Niestety chmury siedzialy nisko wiec zamiast wjezdzania wspielismy sie na ???? - pasmo po przeciwnej stronie z widokiem na Mount Blanc. Widoki byly super, tchu nam brakowalo ale wynagrodzilismy sobie caly trud butelka rozowego wina w restauracji na szczycie - slonce swiecilo, widok na Mount Blanc az sie nie chcialo schodzic. Nie moglismy sie nadziwic jak zwinnie kozice skacza po skalach (ale by bylo super jakbysmy mieli troche ich sprawnosci i gracji).



Tak byslismy dumni z naszej wspinaczki, ze na kolacje mielismy Raclette - ser przypiekany na grila serwowany z warzywami i wedlinami. Tyle sera to nie pamietamy kiedy ostatnio zdjedlismy.


Fajnie bylo w Chamonix, wyjezdzac sie nie chcialo ale coz, celem wybrawy byl Matterhorn wiec trzeba bylo ruszyc w droge. Po drodze do Szwajcarii czesto zatrzymywalismy sie, Michal nie mogl sie nadziwic jak wiele tras rowerowych tam bylo i jak dobrze oznaczonych gdy ja nie moglam sie nadziwic czemu ktos pod wielkom gore rowerem chcialby pedalowac jak mozna samochodem wjechac.

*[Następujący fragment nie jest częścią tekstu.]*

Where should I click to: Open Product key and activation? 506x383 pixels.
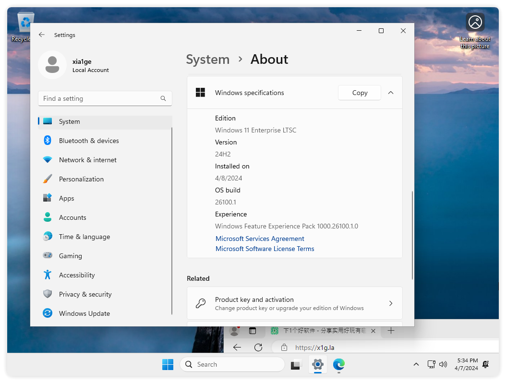(294, 303)
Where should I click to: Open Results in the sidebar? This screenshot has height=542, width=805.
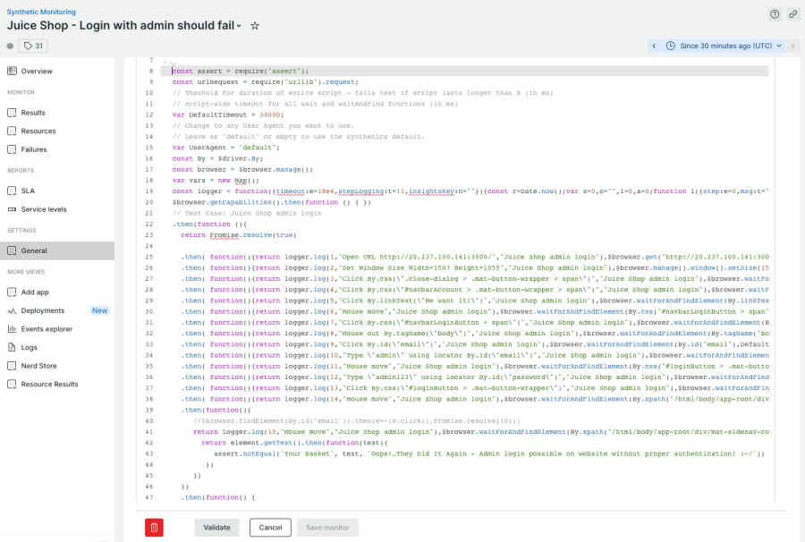pos(33,113)
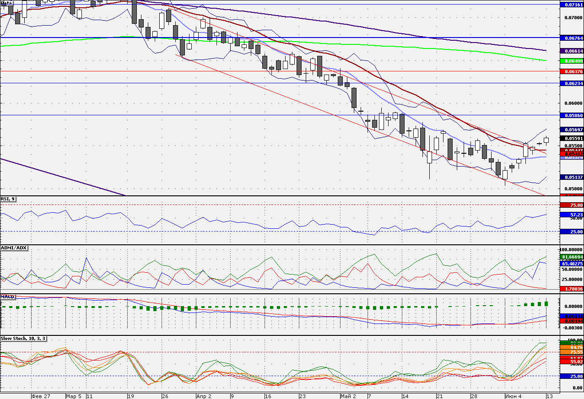Click the 0.06234 price level tag

tap(572, 84)
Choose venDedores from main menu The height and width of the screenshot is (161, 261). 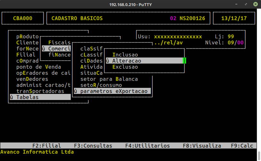coord(32,79)
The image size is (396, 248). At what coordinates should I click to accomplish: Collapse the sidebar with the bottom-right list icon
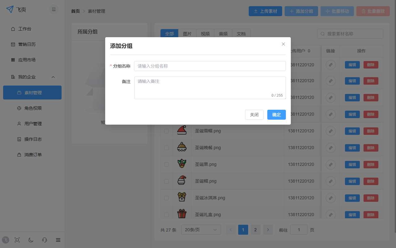(58, 240)
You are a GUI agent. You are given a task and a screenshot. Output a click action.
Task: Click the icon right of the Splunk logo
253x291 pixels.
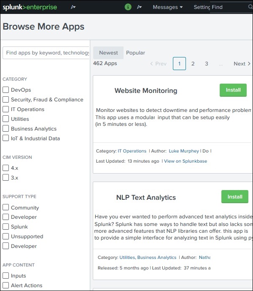pyautogui.click(x=73, y=7)
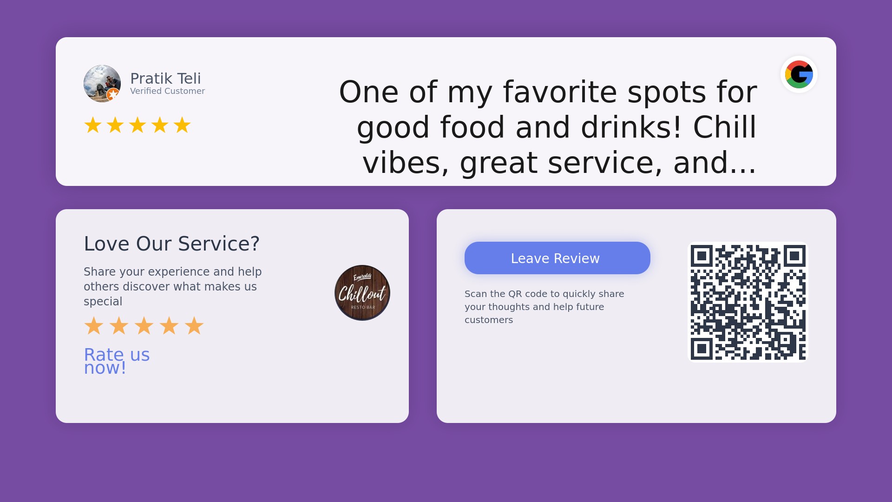Click the Leave Review button

point(558,258)
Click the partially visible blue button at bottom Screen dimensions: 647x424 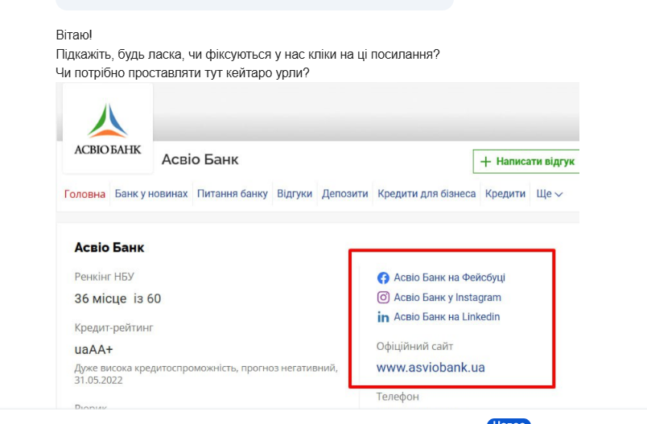tap(509, 421)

Zermatt lezy u podnoza Matterhornu, dojechac mozna tam tylko pociagiem a po miasteczku kursuja tylko elektryczne samochody. Ku naszemu zaskoczeniu Zermatt okazal sie pelen turystow, z uroczymi drewnianymi domkami, podobny do Zakopanego. Ceny hoteli jak przystalo na turystyczne miejsce wiec my ulokowalismy sie na campingu w ??? i zadowolislimy sie grilem na kolacje.

Najlepsze widok jest jak sie wjedzie pociagiem na Gornergrat, obserwatorium z wiekim teleskopem z widokiem na lodowiec Gorner. Gornergrat przywital nas zimnem i wiatrem ale bylismy dzielni i postanowilismy zejsc z gory zamiast jechac pociagiem. No i warto bylo - troche sie wypogodzilo i widoki byly dech zapierajace.


Zobaczylismy wreszcie Matterhorn 4,478 mnpm, najbardziej smiertelny szczyt w Alpach, zginelo na mim ponad 500 wspinaczy. 

Po latach ogladania zdjec wreszcie udalo nam sie zobaczyc Matterhorn. Cel podrozy osiagniety wiec mozna bylo juz wracac. W drodze powrotnej zatrzymalismy sie w Interlaken (za mocno turystyczne jak dla nas).

Fajnie bylo pojechac w wysokie gory, szkoda tylko ze nie mielismy wystarczajaco czasu by po nich wiecej pochodzic. Fajnie by bylo jakbysmy wrocili tam na dluzej ale czy bedziemy mieli wystarczajaco urlopu i zdecydujemy sie wrocic w miejsce gdzie juz bylismy to czas pokaze.